Records to process:
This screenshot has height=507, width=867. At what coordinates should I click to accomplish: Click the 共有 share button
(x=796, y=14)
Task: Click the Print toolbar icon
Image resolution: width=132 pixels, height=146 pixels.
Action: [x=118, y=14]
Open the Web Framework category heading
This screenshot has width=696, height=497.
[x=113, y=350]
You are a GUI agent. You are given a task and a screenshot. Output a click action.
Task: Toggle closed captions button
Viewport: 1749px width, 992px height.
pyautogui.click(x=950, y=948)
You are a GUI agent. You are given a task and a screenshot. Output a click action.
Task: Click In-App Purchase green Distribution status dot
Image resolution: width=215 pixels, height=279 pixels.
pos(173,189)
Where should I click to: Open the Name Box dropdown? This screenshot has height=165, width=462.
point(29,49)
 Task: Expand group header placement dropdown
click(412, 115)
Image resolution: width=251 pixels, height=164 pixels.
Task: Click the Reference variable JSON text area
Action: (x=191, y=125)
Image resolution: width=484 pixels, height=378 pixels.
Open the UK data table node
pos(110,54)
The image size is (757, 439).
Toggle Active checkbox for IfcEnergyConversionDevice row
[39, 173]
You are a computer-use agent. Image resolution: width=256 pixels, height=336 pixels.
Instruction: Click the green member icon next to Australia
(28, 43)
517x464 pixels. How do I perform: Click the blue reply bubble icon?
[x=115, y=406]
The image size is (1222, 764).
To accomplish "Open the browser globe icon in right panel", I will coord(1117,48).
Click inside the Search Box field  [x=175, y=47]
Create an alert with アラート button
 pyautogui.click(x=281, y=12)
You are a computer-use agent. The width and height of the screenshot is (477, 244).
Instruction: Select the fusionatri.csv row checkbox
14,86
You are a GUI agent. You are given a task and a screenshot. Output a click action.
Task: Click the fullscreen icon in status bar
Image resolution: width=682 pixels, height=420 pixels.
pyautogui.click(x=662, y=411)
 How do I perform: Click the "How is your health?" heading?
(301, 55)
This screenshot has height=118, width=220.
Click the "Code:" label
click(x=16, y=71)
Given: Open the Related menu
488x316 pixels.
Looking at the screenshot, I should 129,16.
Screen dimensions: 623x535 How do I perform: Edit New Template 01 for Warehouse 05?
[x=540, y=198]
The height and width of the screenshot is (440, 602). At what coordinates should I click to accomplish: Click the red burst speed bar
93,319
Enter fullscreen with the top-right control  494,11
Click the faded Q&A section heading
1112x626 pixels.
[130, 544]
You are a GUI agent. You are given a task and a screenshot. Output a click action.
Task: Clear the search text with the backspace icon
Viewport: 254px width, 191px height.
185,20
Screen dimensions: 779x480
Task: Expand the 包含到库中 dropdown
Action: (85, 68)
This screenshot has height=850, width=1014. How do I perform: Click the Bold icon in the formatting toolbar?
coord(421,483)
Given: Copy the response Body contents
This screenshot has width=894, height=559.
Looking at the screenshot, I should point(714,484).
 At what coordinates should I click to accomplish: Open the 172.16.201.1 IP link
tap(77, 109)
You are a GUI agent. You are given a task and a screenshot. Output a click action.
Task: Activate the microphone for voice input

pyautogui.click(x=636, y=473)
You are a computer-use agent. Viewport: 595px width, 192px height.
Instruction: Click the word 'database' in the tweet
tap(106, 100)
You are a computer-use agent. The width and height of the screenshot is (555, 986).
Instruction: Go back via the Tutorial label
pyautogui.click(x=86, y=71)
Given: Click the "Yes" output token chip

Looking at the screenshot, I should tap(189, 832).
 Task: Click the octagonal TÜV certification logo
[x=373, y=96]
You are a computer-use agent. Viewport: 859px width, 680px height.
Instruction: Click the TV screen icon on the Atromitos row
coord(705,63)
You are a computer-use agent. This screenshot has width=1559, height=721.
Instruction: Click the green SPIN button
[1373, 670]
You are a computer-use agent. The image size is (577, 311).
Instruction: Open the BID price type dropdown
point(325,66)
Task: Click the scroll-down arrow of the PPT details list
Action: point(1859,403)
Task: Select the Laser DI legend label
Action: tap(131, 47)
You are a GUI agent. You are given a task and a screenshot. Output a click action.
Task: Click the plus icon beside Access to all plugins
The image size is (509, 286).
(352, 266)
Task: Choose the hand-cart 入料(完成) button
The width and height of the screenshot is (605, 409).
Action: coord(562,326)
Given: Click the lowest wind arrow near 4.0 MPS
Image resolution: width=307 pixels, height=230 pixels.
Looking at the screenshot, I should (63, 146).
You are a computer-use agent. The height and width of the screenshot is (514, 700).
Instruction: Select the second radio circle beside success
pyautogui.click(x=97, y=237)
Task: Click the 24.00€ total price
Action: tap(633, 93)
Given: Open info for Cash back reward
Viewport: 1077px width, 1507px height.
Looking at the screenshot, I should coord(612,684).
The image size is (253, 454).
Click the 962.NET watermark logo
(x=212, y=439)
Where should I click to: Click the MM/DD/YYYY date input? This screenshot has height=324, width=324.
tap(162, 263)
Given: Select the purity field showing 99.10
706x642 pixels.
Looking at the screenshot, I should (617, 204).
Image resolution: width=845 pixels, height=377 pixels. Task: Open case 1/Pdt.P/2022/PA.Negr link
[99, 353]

Exercise:
Lines containing the word "computer" are to be tallied across the entries above; give only the resulting count.

Task result:
8